>> Begin Records to use

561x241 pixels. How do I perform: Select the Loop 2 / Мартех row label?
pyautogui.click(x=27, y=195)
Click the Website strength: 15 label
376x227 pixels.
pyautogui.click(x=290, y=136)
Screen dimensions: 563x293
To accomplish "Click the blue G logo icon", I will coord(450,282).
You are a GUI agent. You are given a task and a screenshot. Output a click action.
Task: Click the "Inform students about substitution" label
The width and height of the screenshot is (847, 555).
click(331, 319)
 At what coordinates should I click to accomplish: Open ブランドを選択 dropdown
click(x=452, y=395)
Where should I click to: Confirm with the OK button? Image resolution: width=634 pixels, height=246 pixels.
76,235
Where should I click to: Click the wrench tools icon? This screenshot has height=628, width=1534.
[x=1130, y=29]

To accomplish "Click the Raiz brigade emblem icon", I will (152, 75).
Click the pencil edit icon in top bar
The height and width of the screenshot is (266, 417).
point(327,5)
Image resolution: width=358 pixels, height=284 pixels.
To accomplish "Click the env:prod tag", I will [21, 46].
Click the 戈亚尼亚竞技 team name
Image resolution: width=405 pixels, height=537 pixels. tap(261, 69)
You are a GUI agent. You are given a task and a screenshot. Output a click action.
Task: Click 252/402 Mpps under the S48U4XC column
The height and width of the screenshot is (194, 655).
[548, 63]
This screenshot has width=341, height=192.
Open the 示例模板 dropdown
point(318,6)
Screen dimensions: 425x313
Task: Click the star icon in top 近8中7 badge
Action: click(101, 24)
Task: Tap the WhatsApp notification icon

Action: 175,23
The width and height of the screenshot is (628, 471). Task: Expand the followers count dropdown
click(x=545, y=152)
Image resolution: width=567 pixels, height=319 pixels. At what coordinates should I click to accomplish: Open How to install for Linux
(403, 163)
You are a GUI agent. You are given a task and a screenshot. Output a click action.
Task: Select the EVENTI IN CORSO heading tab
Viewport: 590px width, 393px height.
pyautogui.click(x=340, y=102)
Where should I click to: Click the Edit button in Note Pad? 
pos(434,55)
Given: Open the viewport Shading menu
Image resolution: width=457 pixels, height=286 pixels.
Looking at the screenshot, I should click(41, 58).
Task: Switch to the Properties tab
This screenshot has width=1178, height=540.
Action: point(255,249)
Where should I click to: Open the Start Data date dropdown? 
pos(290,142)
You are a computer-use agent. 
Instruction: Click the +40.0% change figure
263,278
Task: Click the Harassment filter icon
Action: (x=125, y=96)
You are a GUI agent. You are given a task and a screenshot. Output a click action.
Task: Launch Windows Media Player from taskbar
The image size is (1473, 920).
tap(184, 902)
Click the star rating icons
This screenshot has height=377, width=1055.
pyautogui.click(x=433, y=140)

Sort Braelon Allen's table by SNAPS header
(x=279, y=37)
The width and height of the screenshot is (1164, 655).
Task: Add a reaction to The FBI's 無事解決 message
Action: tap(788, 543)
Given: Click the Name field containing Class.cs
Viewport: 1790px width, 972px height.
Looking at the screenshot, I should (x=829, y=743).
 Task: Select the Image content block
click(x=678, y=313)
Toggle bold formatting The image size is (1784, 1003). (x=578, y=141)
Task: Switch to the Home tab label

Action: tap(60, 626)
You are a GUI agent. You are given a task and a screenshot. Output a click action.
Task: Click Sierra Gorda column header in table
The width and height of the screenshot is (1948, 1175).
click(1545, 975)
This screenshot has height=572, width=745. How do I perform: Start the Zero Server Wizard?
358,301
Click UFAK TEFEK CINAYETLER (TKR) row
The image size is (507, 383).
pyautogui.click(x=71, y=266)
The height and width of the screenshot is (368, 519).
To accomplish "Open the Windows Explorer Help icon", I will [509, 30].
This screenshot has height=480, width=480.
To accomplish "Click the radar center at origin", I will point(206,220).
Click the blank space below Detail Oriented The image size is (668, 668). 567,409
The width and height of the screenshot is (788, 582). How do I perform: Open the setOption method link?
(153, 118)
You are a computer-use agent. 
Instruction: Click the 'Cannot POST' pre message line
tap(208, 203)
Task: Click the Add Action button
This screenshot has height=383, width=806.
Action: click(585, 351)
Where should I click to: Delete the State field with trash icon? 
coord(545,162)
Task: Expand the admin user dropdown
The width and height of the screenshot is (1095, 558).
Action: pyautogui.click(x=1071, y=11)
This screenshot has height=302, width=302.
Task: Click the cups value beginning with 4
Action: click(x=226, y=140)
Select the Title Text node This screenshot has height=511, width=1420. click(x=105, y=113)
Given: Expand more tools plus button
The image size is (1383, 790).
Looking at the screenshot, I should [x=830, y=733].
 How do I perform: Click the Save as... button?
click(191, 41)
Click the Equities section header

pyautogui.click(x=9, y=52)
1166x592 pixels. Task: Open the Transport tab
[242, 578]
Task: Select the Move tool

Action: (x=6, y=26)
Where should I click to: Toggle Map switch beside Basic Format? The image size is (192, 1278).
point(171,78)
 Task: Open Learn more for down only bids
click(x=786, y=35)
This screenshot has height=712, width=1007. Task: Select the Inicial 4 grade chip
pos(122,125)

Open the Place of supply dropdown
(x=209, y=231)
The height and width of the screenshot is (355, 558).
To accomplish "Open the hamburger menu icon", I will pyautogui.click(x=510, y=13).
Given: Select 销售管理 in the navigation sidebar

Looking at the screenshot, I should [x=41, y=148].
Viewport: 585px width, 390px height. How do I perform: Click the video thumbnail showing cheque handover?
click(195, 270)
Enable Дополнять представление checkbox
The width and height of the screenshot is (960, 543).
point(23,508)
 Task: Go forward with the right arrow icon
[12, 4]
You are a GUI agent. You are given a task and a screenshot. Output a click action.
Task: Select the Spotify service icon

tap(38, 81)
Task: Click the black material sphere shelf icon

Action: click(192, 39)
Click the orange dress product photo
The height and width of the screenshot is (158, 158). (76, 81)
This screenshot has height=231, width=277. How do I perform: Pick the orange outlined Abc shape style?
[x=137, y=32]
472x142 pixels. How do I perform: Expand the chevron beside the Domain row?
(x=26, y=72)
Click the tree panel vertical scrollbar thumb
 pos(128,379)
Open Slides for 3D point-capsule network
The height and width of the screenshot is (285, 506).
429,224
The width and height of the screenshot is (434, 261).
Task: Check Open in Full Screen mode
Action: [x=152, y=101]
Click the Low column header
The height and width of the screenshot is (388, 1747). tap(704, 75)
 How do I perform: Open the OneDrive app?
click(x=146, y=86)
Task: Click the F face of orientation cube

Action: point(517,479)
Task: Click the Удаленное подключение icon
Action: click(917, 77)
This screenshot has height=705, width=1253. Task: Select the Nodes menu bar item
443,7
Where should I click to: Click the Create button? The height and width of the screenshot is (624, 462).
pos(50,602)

>> End Records to use

* **Set problem**
Convert the listing above into a JSON list of strings, with one string for each line and blank lines left out.

* **Full response**
[
  "561x241 pixels. How do I perform: Select the Loop 2 / Мартех row label?",
  "pyautogui.click(x=27, y=195)",
  "Click the Website strength: 15 label",
  "376x227 pixels.",
  "pyautogui.click(x=290, y=136)",
  "Screen dimensions: 563x293",
  "To accomplish \"Click the blue G logo icon\", I will coord(450,282).",
  "You are a GUI agent. You are given a task and a screenshot. Output a click action.",
  "Task: Click the \"Inform students about substitution\" label",
  "The width and height of the screenshot is (847, 555).",
  "click(331, 319)",
  " At what coordinates should I click to accomplish: Open ブランドを選択 dropdown",
  "click(x=452, y=395)",
  "Where should I click to: Confirm with the OK button? Image resolution: width=634 pixels, height=246 pixels.",
  "76,235",
  "Where should I click to: Click the wrench tools icon? This screenshot has height=628, width=1534.",
  "[x=1130, y=29]",
  "To accomplish \"Click the Raiz brigade emblem icon\", I will (152, 75).",
  "Click the pencil edit icon in top bar",
  "The height and width of the screenshot is (266, 417).",
  "point(327,5)",
  "Image resolution: width=358 pixels, height=284 pixels.",
  "To accomplish \"Click the env:prod tag\", I will [21, 46].",
  "Click the 戈亚尼亚竞技 team name",
  "Image resolution: width=405 pixels, height=537 pixels. tap(261, 69)",
  "You are a GUI agent. You are given a task and a screenshot. Output a click action.",
  "Task: Click 252/402 Mpps under the S48U4XC column",
  "The height and width of the screenshot is (194, 655).",
  "[548, 63]",
  "This screenshot has width=341, height=192.",
  "Open the 示例模板 dropdown",
  "point(318,6)",
  "Screen dimensions: 425x313",
  "Task: Click the star icon in top 近8中7 badge",
  "Action: click(101, 24)",
  "Task: Tap the WhatsApp notification icon",
  "Action: 175,23",
  "The width and height of the screenshot is (628, 471). Task: Expand the followers count dropdown",
  "click(x=545, y=152)",
  "Image resolution: width=567 pixels, height=319 pixels. At what coordinates should I click to accomplish: Open How to install for Linux",
  "(403, 163)",
  "You are a GUI agent. You are given a task and a screenshot. Output a click action.",
  "Task: Select the EVENTI IN CORSO heading tab",
  "Viewport: 590px width, 393px height.",
  "pyautogui.click(x=340, y=102)",
  "Where should I click to: Click the Edit button in Note Pad? ",
  "pos(434,55)",
  "Given: Open the viewport Shading menu",
  "Image resolution: width=457 pixels, height=286 pixels.",
  "Looking at the screenshot, I should click(41, 58).",
  "Task: Switch to the Properties tab",
  "This screenshot has width=1178, height=540.",
  "Action: point(255,249)",
  "Where should I click to: Open the Start Data date dropdown? ",
  "pos(290,142)",
  "You are a computer-use agent. ",
  "Instruction: Click the +40.0% change figure",
  "263,278",
  "Task: Click the Harassment filter icon",
  "Action: (x=125, y=96)",
  "You are a GUI agent. You are given a task and a screenshot. Output a click action.",
  "Task: Launch Windows Media Player from taskbar",
  "The image size is (1473, 920).",
  "tap(184, 902)",
  "Click the star rating icons",
  "This screenshot has height=377, width=1055.",
  "pyautogui.click(x=433, y=140)",
  "Sort Braelon Allen's table by SNAPS header",
  "(x=279, y=37)",
  "The width and height of the screenshot is (1164, 655).",
  "Task: Add a reaction to The FBI's 無事解決 message",
  "Action: tap(788, 543)",
  "Given: Click the Name field containing Class.cs",
  "Viewport: 1790px width, 972px height.",
  "Looking at the screenshot, I should (x=829, y=743).",
  " Task: Select the Image content block",
  "click(x=678, y=313)",
  "Toggle bold formatting The image size is (1784, 1003). (x=578, y=141)",
  "Task: Switch to the Home tab label",
  "Action: tap(60, 626)",
  "You are a GUI agent. You are given a task and a screenshot. Output a click action.",
  "Task: Click Sierra Gorda column header in table",
  "The width and height of the screenshot is (1948, 1175).",
  "click(1545, 975)",
  "This screenshot has height=572, width=745. How do I perform: Start the Zero Server Wizard?",
  "358,301",
  "Click UFAK TEFEK CINAYETLER (TKR) row",
  "The image size is (507, 383).",
  "pyautogui.click(x=71, y=266)",
  "The height and width of the screenshot is (368, 519).",
  "To accomplish \"Open the Windows Explorer Help icon\", I will [509, 30].",
  "This screenshot has height=480, width=480.",
  "To accomplish \"Click the radar center at origin\", I will point(206,220).",
  "Click the blank space below Detail Oriented The image size is (668, 668). 567,409",
  "The width and height of the screenshot is (788, 582). How do I perform: Open the setOption method link?",
  "(153, 118)",
  "You are a computer-use agent. ",
  "Instruction: Click the 'Cannot POST' pre message line",
  "tap(208, 203)",
  "Task: Click the Add Action button",
  "This screenshot has height=383, width=806.",
  "Action: click(585, 351)",
  "Where should I click to: Delete the State field with trash icon? ",
  "coord(545,162)",
  "Task: Expand the admin user dropdown",
  "The width and height of the screenshot is (1095, 558).",
  "Action: pyautogui.click(x=1071, y=11)",
  "This screenshot has height=302, width=302.",
  "Task: Click the cups value beginning with 4",
  "Action: click(x=226, y=140)",
  "Select the Title Text node This screenshot has height=511, width=1420. click(x=105, y=113)",
  "Given: Expand more tools plus button",
  "The image size is (1383, 790).",
  "Looking at the screenshot, I should [x=830, y=733].",
  " How do I perform: Click the Save as... button?",
  "click(191, 41)",
  "Click the Equities section header",
  "pyautogui.click(x=9, y=52)",
  "1166x592 pixels. Task: Open the Transport tab",
  "[242, 578]",
  "Task: Select the Move tool",
  "Action: (x=6, y=26)",
  "Where should I click to: Toggle Map switch beside Basic Format? The image size is (192, 1278).",
  "point(171,78)",
  " Task: Open Learn more for down only bids",
  "click(x=786, y=35)",
  "This screenshot has height=712, width=1007. Task: Select the Inicial 4 grade chip",
  "pos(122,125)",
  "Open the Place of supply dropdown",
  "(x=209, y=231)",
  "The height and width of the screenshot is (355, 558).",
  "To accomplish \"Open the hamburger menu icon\", I will pyautogui.click(x=510, y=13).",
  "Given: Select 销售管理 in the navigation sidebar",
  "Looking at the screenshot, I should [x=41, y=148].",
  "Viewport: 585px width, 390px height. How do I perform: Click the video thumbnail showing cheque handover?",
  "click(195, 270)",
  "Enable Дополнять представление checkbox",
  "The width and height of the screenshot is (960, 543).",
  "point(23,508)",
  " Task: Go forward with the right arrow icon",
  "[12, 4]",
  "You are a GUI agent. You are given a task and a screenshot. Output a click action.",
  "Task: Select the Spotify service icon",
  "tap(38, 81)",
  "Task: Click the black material sphere shelf icon",
  "Action: click(192, 39)",
  "Click the orange dress product photo",
  "The height and width of the screenshot is (158, 158). (76, 81)",
  "This screenshot has height=231, width=277. How do I perform: Pick the orange outlined Abc shape style?",
  "[x=137, y=32]",
  "472x142 pixels. How do I perform: Expand the chevron beside the Domain row?",
  "(x=26, y=72)",
  "Click the tree panel vertical scrollbar thumb",
  " pos(128,379)",
  "Open Slides for 3D point-capsule network",
  "The height and width of the screenshot is (285, 506).",
  "429,224",
  "The width and height of the screenshot is (434, 261).",
  "Task: Check Open in Full Screen mode",
  "Action: [x=152, y=101]",
  "Click the Low column header",
  "The height and width of the screenshot is (388, 1747). tap(704, 75)",
  " How do I perform: Open the OneDrive app?",
  "click(x=146, y=86)",
  "Task: Click the F face of orientation cube",
  "Action: point(517,479)",
  "Task: Click the Удаленное подключение icon",
  "Action: click(917, 77)",
  "This screenshot has height=705, width=1253. Task: Select the Nodes menu bar item",
  "443,7",
  "Where should I click to: Click the Create button? The height and width of the screenshot is (624, 462).",
  "pos(50,602)"
]